#### JOBS
**a.** In the text about the kimono San, how long was Itchiku Kubota interned in the Siberian prisoner-of-war camp?
**b.** Rewrite the San kimono text from "San: a keynote" to "for three years.", putting "signature piece" in place of "keynote image".

#### EXTRACT PROVIDED
★ ★ ★ ★ ★ ★ ★
San: a keynote image of the collection
San, the kimono that serves as the keynote image for the Kubota Kimono Collection, is one that had special personal relevance for Itchiku Kubota. He had enlisted in the Japanese Army in 1938 when he was 21 years old and returned home after completing two years of service. Then, as the war progressed, he was called back to service in 1944 and sent to the northern front where, near the close of World War II, he was captured and sent to a prisoner-of-war camp in Siberia, where he remained interned for three years.
For a brief period, he worked with fellow prisoners to produce plays, for which he made costumes out of scrap pieces of paper. But soon the plays were prohibited, and he found that only the brilliant Siberian sunsets that bathed the dreary land in light and color could bring him some comfort after the drudgery of a long day’s work. He often said he would gaze out across the Siberian plains and think of home, family and friends as he watched the blazing sun set. He wrote that its lingering rays gave him the only hope for the future that he might have had in those dreary days, and its beauty filled him with “a wordless emotion comprising grief, sorrow, solemnity, love, and much more.”
★ ★ ★ ★ ★ ★ ★
#### SOURCE EXCERPT

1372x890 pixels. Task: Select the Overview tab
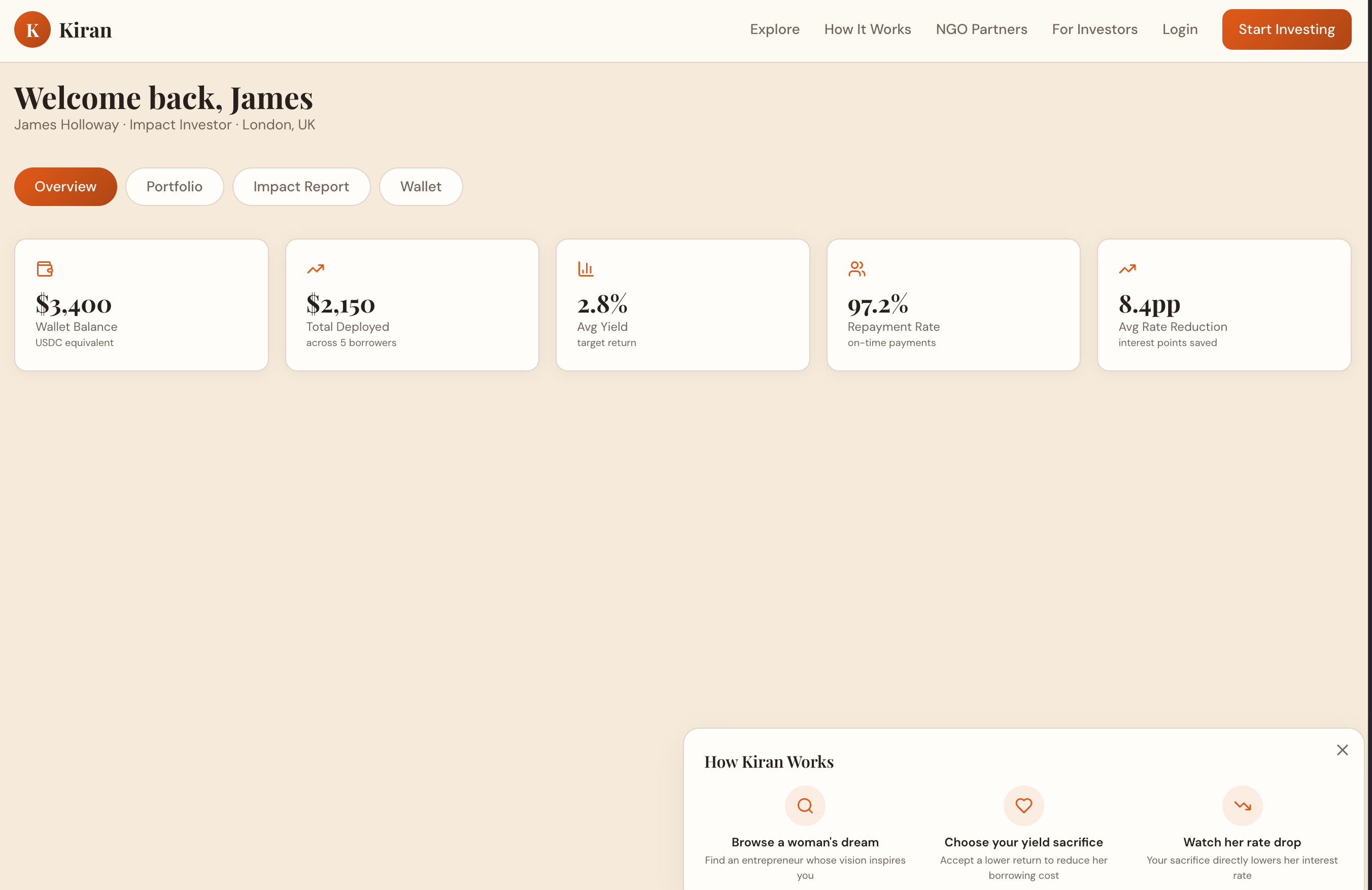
★ ★ ★ ★ ★ ★ ★
#### RESULTS OF THE TASKS
**a.** Three years.

**b.**
San: a signature piece of the collection
San, the kimono that serves as the signature piece for the Kubota Kimono Collection, is one that had special personal relevance for Itchiku Kubota. He had enlisted in the Japanese Army in 1938 when he was 21 years old and returned home after completing two years of service. Then, as the war progressed, he was called back to service in 1944 and sent to the northern front where, near the close of World War II, he was captured and sent to a prisoner-of-war camp in Siberia, where he remained interned for three years.